Politische Macht ist auf verwaltende Handlungsmacht formaler Legitimation mit hohem Kontroll- und Bürokratieaufwand reduziert, substantielle Gestaltungsmacht ist das große Vakuum, das mit alten, je variierenden Politikmodellen – zumeist ideologisches Politmarketing und egozentrische Ersatzprojektion – zu befüllen versucht wird. Hoch-komplexe Scheinregulierung und inszenierte Krisen, Konflikte und Kriege camouflieren das strukturelle Legitimationsdefizit und tatsächlich autokratisch-feudalistische Herrschaftssysteme in demokratistischer Manier. Der Mensch wird zur Person, Leben zur Funktion.

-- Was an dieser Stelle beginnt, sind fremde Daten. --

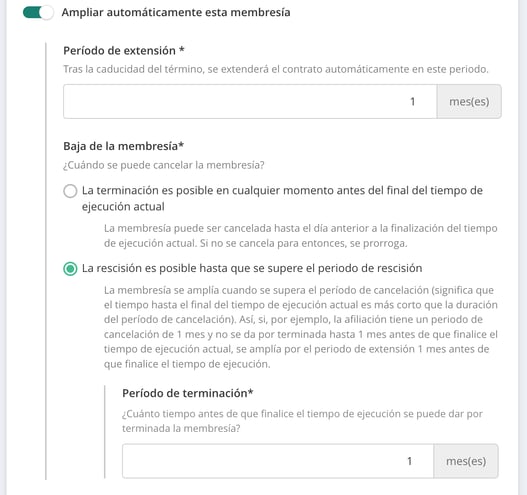527x495 pixels.
Task: Click the description 'La membresía se amplía cuando se supera'
Action: (300, 327)
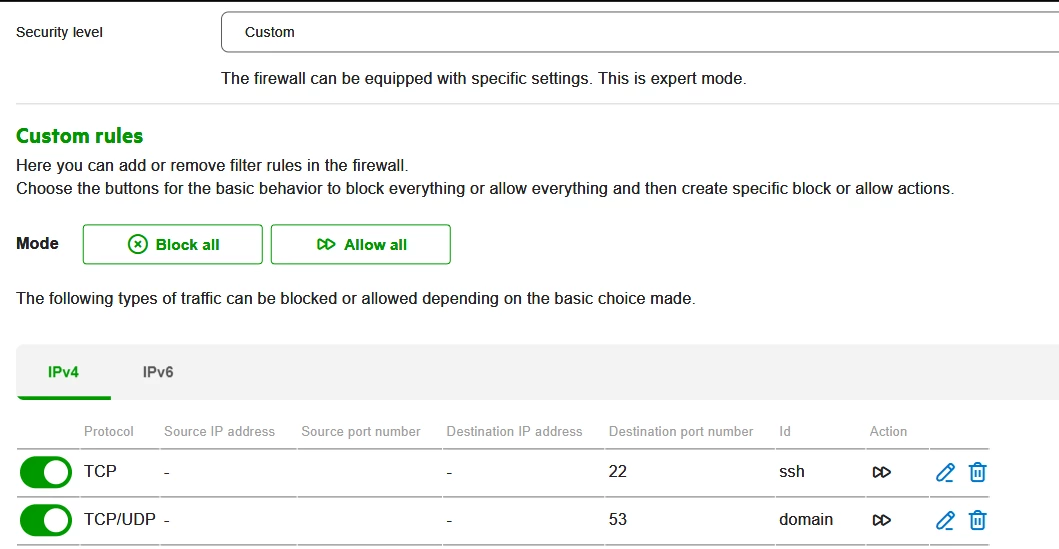Delete the domain rule with trash icon
This screenshot has height=549, width=1059.
(x=978, y=520)
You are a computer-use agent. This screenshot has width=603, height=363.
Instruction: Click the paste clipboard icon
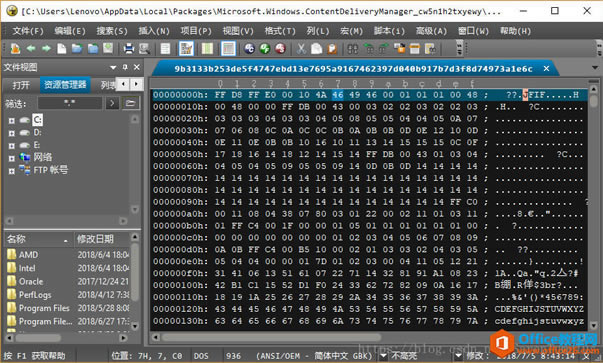[x=332, y=48]
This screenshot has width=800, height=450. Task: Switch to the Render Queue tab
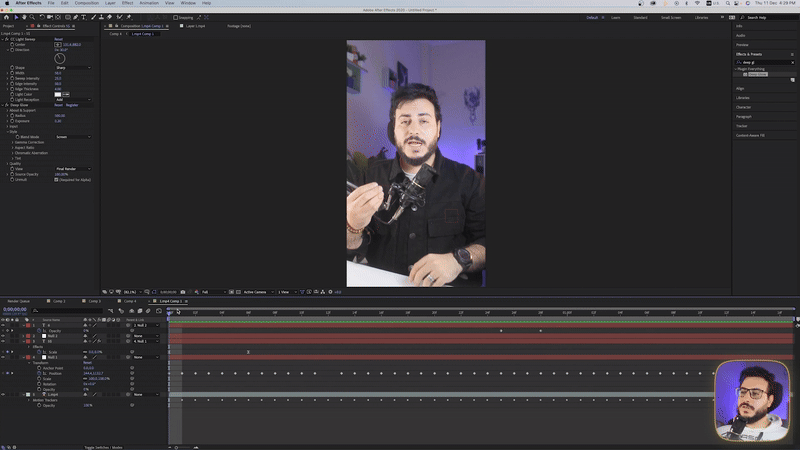click(19, 300)
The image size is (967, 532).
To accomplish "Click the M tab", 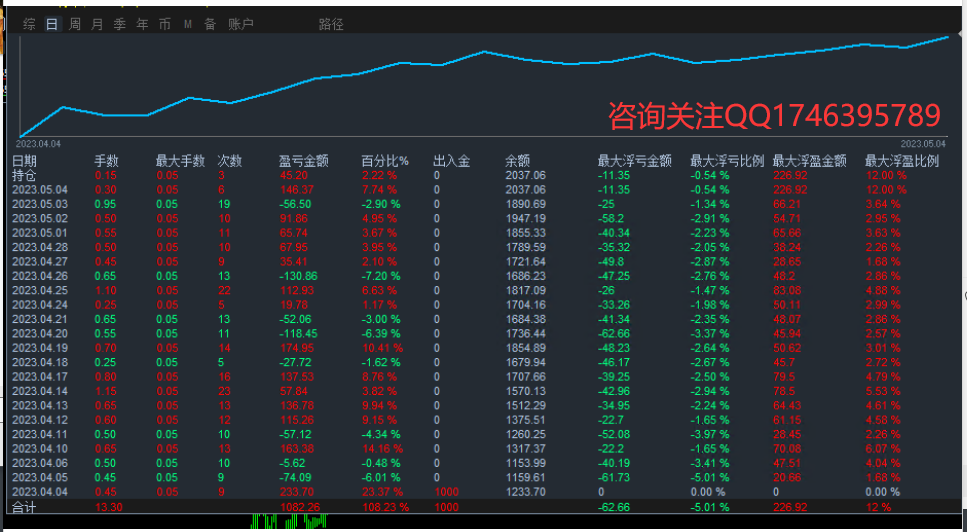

Dabei entgeht dem kritikfähigen, aufgeklärten und analytischen Menschen nicht, dass derartige Herrschaftssysteme weder auf der Mikro-, noch auf der Makroebene zukunftsfähig funktionieren können sowie offensichtlich ungeeignet sind, eine menschengerechte Ordnung, geschweige eine Weltordnung zu begründen und dynamisch verstetigend zu etablieren. Irritation, Disharmonie und Desorientierung sind die vorherrschende Konsequenz. Erstarrung durch sich ständig wiederholende antiquierte, dogmatisch-ideologische Machtformate autokratisch-imperialer Scheingröße bewirkt endgültigen Legitimationsverlust, Auflösung im Chaos und schließlich vollständige Paralyse.
Entgeistigung, Entkopplung, Entleerung bedingen Entropie, Verödung und Nihilismus; auch quantitative Beherrschungsversuche durch künstliche Intelligenz werden freilich hier keine Abhilfe schaffen, denn sog. Transhumanismus ignoriert oder negiert die unerschöpfliche Kreativität und kognitive Qualität menschlich-metaphysischer Potentiale. Diese aber gründen im inneren Raum des Menschen, der sich im äußeren Raum aktuell erschöpft hat. Und hier – im inneren Raum – liegen die Quelle und der Grund für zivilisatorische Transition, die einen Quantensprung beschreibt. Denn am Ende ist es immer wieder der Mensch selbst: der Phönix aus der Asche.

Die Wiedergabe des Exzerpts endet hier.